Online petition looking to plant new seeds of community gardening in Sherbrooke

By Gordon Lambie

On April 2 the city council in Victoria, B.C. passed a motion assigning parks department staff to the task of creating food gardens in public spaces, drawing inspiration from similar efforts during the great depression and Second World War. Hearing that news, Sherbrooke resident Heather Davis said that she felt called to spread the idea further and, after a conversation about the idea with her friend Maxime Lévesque, started a petition which now has over 700 signatures.
Entitled “Potagers publics pour nourrir Sherbrooke / Public gardens to feed Sherbrooke,” the petition outlines a desire to refocus municipal garden beds and green space toward food production in consultation with experts and with an eye toward community-building and public education.
“We ask that the City of Sherbrooke redirect some of its public land and human resources (from landscaping) towards creating public gardens. When health authorities declare that it is safe, volunteers can contribute to the upkeep,” it reads. “We believe that a project like this will inspire other municipalities across the MRCs. Moreover, these initiatives have the potential to move us towards a national agenda around food sovereignty, to prioritize local production over free trade agreements that put our skilled farmers to work instead of competing against the whole world.”
In the text of the petition, Davis and Lévesque define the idea of food sovereignty as the ability to capacity to feed citizens regardless of the economic climate outside a region or country’s borders in the long-term, but Davis said that she also sees value in idea’s symbolic and psychological potential. Given gardening’s known benefits to mental health and community morale, she suggested that building park gardening off the foundation of a higher-than-usual interest in home gardening among people who find themselves isolated this spring, could make the difference between a short-term hobby project and a more lasting movement.
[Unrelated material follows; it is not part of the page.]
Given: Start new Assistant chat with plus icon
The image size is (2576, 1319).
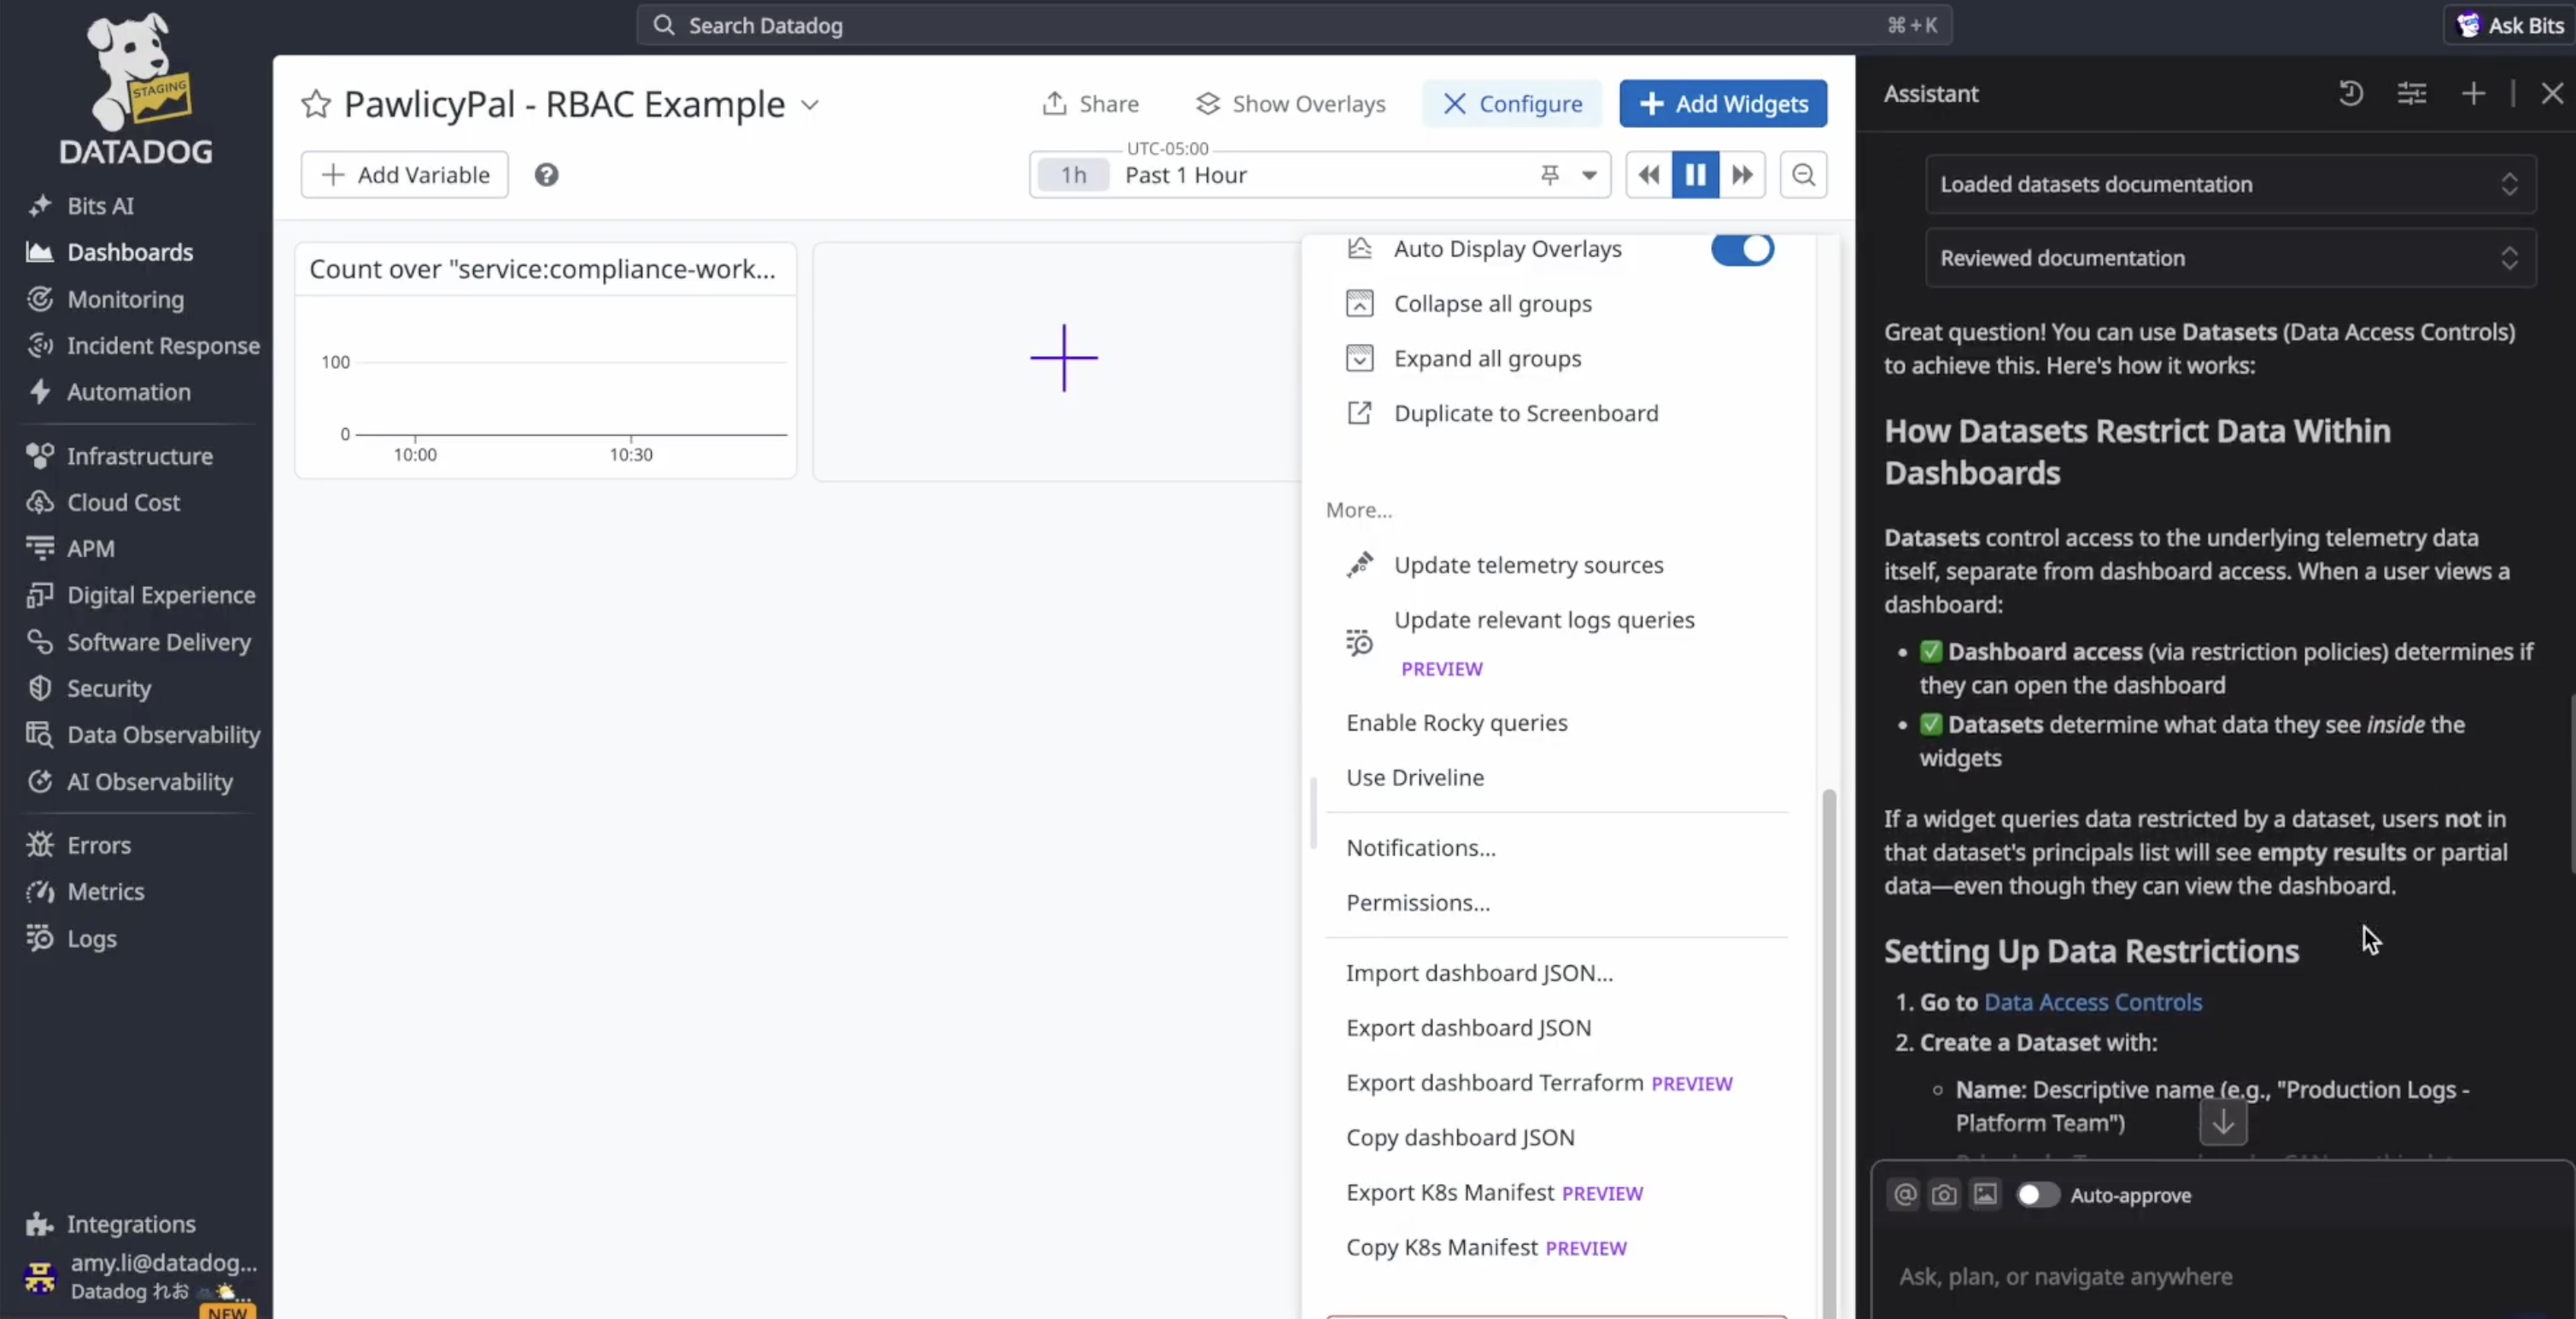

“People get fearful when there is scarcity,” she said, arguing that working together in a garden environment, once distancing rules are relaxed or organized to allow for it, could have a net benefit to the spirit of wellbeing in the surrounding area.
“We want to make food sovereignty the theme of the year 2020,” she added, noting with excitement that the petition has proven to be much more popular than she was originally expecting. As of this writing the document, hosted on www.change.org has surpassed 770 signatures.
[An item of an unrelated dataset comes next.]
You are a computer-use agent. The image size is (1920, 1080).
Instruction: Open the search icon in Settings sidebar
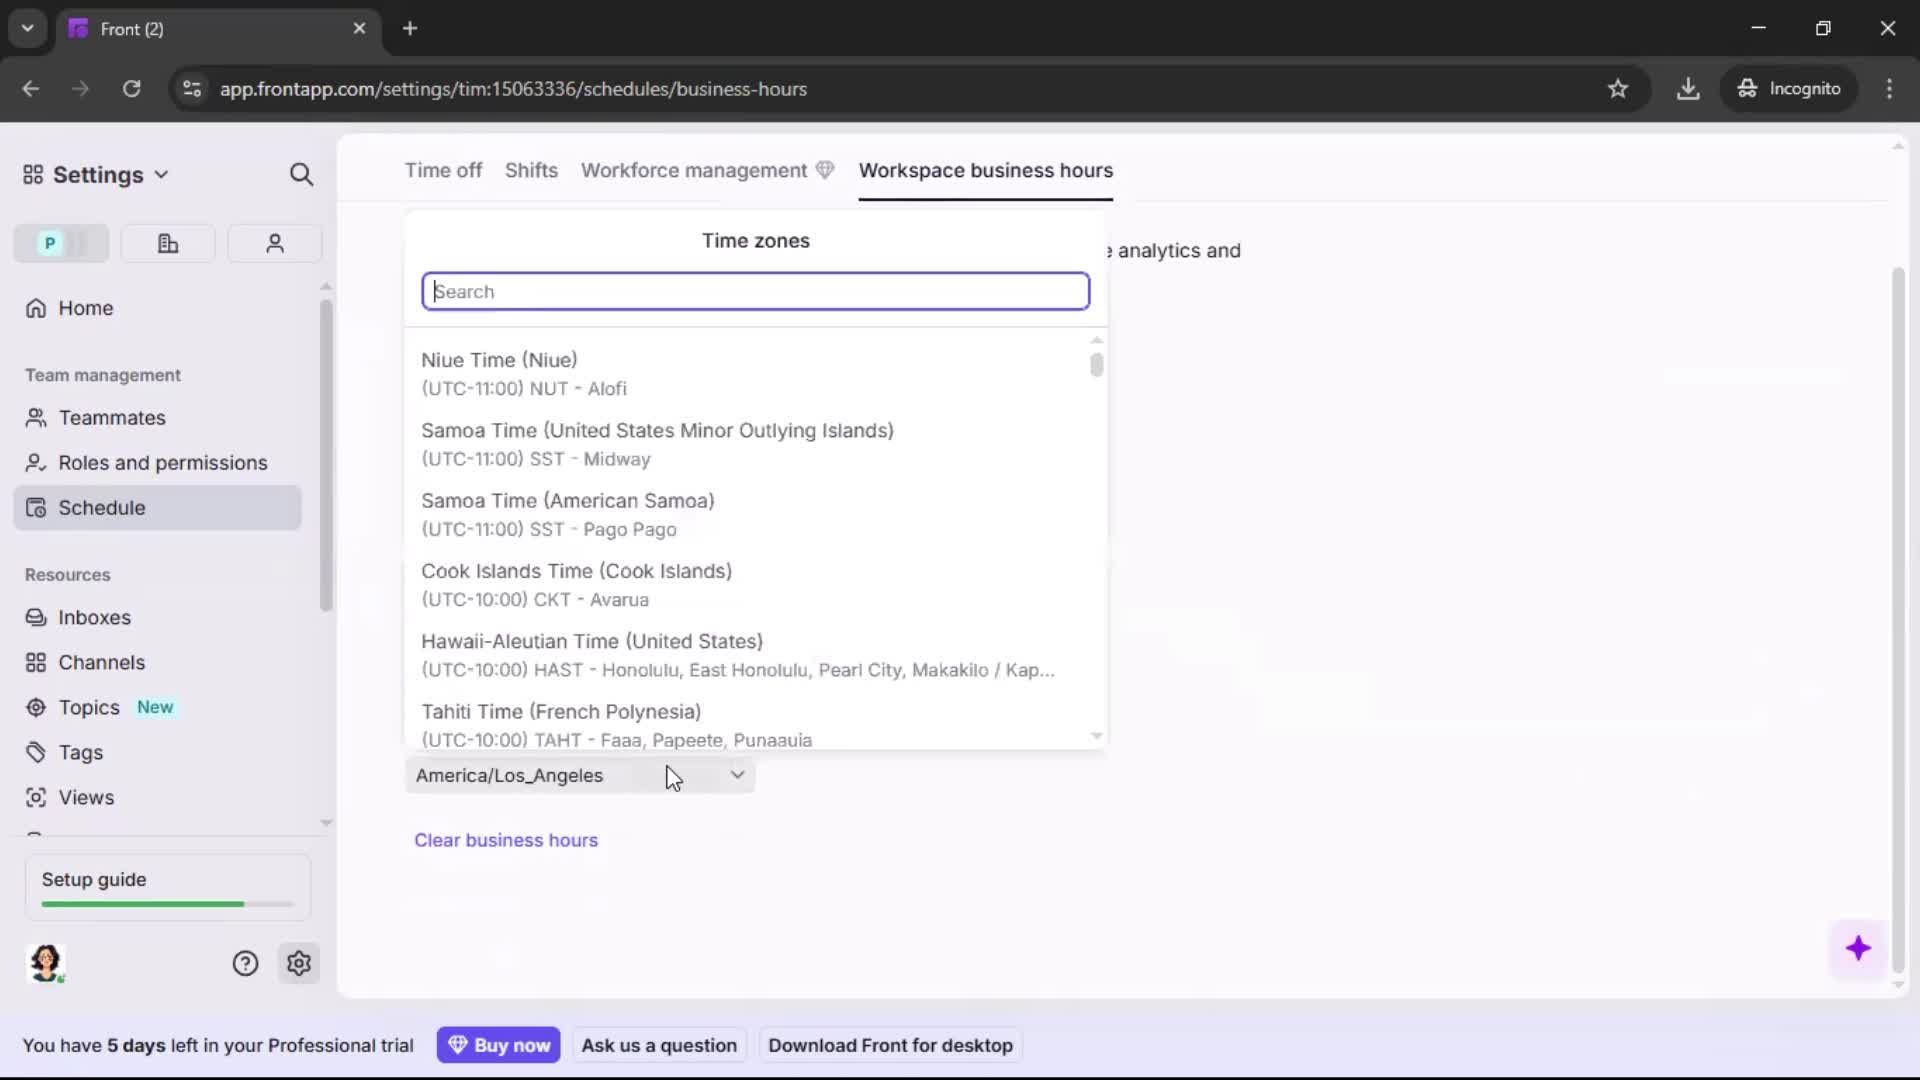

Although the petition has yet to be presented to the council, Davis said she was interested to discover that du Carrefour District councillor Evelyne Beaudin has shared it through her Facebook page. Reached for her thoughts on the initiative, Beaudin said that she thinks the idea is something that should be supported.
“It is an idea that had already come up recently in the des Nations borough,” the councillor said, explaining that although the city has established rules about the use of park space for gardening, she thinks there is value in the community-building aspect of the idea.
While clarifying that she could see how converting park space to public gardens might be problematic if applied without any kind of structure, within the right framework she said it seems like an idea worth exploring.
“Particularly in a quarter where there is a high population density and people do not have access to much land, this could have a big potential,” she said, suggesting that sometimes the city is too nervous about negative consequences to think about what could happen if the existing rules are relaxed or adjusted.
Asked about the regulations related to the idea of public gardening, Nancy Corriveau from the city’s communications department pointed out that Sherbrooke currently has eight community gardens and said that there is a process currently underway to evaluate how they can be opened this year. Since that conversation is currently ongoing it is not yet possible for the city to say more at this point.
Although the petition outlines clear objectives, Davis told The Record that she is not tied to one solid vision and could compromise if it meant that the city was open to exploring the idea in some way. Ideally, she said she would like to see food gardens planted in the coming weeks in some of the city’s parks and spaces normally committed to ornamental gardens, but also expressed willingness to explore other ideas if it meant there was an active conversation taking place.
“Even symbolic acts can have big impacts,” she said, “but you need a spark to start a fire.

Published in the Thursday, April 23 edition of The Record.